── SOURCE INFORMATION ──

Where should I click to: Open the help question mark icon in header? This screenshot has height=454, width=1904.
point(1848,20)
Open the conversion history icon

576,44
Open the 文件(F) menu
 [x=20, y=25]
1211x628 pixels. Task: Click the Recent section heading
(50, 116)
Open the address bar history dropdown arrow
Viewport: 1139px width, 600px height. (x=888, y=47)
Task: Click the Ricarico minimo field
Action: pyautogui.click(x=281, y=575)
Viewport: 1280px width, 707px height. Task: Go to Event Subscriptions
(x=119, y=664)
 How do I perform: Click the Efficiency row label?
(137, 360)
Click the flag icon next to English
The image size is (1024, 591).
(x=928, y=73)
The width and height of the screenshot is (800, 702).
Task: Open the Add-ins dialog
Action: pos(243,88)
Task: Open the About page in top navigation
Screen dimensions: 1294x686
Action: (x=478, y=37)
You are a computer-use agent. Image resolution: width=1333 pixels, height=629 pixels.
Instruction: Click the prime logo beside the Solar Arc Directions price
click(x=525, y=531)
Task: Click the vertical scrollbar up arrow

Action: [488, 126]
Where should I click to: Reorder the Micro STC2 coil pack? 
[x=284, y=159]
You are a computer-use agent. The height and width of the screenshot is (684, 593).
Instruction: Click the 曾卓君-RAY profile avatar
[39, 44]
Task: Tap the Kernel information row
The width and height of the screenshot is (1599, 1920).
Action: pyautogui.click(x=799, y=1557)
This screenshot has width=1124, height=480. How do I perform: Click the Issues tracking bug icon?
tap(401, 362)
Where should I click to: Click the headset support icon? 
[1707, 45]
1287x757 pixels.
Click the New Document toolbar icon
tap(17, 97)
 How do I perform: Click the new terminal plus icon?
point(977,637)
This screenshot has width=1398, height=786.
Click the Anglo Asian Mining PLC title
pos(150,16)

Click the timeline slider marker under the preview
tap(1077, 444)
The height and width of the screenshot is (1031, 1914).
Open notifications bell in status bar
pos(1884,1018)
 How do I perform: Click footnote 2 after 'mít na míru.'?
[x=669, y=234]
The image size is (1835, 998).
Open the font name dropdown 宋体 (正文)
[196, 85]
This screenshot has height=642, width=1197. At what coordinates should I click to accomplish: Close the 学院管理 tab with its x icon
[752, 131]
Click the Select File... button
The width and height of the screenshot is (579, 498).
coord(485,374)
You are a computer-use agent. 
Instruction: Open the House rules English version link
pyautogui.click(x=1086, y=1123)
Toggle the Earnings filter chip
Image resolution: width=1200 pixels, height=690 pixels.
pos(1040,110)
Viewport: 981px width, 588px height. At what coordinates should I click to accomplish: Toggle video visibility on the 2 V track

───

Will you return exactly the lines above from the one with "Click the New Document toolbar icon" down to the one with "The image size is (1835, 998).", counting both as part of the range?

▶ RESPONSE FOR THIS EXERCISE
Click the New Document toolbar icon
tap(17, 97)
 How do I perform: Click the new terminal plus icon?
point(977,637)
This screenshot has width=1398, height=786.
Click the Anglo Asian Mining PLC title
pos(150,16)

Click the timeline slider marker under the preview
tap(1077, 444)
The height and width of the screenshot is (1031, 1914).
Open notifications bell in status bar
pos(1884,1018)
 How do I perform: Click footnote 2 after 'mít na míru.'?
[x=669, y=234]
The image size is (1835, 998).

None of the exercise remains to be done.